**Exercise requirements**. Word for word, set down every line of the entries below from the line with "Personnaliser (133, 1409)" to the line with "Nous contacter (722, 1364)", including both, and no other line.

++++ Exercise inputs ++++

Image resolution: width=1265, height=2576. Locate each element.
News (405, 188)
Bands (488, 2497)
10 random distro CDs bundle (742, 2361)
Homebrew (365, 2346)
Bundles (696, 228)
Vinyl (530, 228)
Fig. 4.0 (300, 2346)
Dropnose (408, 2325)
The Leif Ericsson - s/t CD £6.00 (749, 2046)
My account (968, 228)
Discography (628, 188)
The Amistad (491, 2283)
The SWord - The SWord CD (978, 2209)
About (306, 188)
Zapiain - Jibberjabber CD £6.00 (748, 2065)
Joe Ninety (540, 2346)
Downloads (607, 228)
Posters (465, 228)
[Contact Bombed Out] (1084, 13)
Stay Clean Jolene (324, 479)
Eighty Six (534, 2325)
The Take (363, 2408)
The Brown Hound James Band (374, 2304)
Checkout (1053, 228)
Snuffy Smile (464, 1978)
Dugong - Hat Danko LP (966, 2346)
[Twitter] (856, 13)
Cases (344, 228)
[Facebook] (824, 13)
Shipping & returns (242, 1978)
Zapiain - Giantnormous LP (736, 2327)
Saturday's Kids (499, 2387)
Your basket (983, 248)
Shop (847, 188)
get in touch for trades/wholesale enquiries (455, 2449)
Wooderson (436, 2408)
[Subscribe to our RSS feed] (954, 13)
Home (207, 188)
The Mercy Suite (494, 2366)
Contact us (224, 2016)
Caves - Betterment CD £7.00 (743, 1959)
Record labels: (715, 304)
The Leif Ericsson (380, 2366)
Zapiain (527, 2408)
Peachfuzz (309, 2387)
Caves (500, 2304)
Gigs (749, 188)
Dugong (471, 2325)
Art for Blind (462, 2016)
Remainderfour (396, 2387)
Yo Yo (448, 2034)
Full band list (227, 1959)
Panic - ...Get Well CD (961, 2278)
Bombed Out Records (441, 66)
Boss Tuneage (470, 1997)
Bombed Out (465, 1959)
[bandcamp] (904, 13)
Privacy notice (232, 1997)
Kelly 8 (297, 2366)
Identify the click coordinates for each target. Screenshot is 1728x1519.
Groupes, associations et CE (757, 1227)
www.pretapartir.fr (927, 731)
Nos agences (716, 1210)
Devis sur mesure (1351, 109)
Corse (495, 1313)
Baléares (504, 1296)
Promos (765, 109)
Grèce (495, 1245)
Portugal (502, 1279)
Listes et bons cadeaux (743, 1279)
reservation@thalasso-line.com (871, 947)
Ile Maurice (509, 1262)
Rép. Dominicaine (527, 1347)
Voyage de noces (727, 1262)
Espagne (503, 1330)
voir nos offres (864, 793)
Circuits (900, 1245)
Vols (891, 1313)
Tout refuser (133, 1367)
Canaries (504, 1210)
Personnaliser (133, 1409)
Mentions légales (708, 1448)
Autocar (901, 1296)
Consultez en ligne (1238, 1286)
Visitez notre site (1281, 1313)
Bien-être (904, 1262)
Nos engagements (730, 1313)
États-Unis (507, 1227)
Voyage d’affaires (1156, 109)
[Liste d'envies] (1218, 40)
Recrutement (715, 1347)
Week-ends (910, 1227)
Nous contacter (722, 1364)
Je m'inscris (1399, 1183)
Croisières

++++

**Reply to the task**.
Personnaliser (133, 1409)
Mentions légales (708, 1448)
Autocar (901, 1296)
Consultez en ligne (1238, 1286)
Visitez notre site (1281, 1313)
Bien-être (904, 1262)
Nos engagements (730, 1313)
États-Unis (507, 1227)
Voyage d’affaires (1156, 109)
[Liste d'envies] (1218, 40)
Recrutement (715, 1347)
Week-ends (910, 1227)
Nous contacter (722, 1364)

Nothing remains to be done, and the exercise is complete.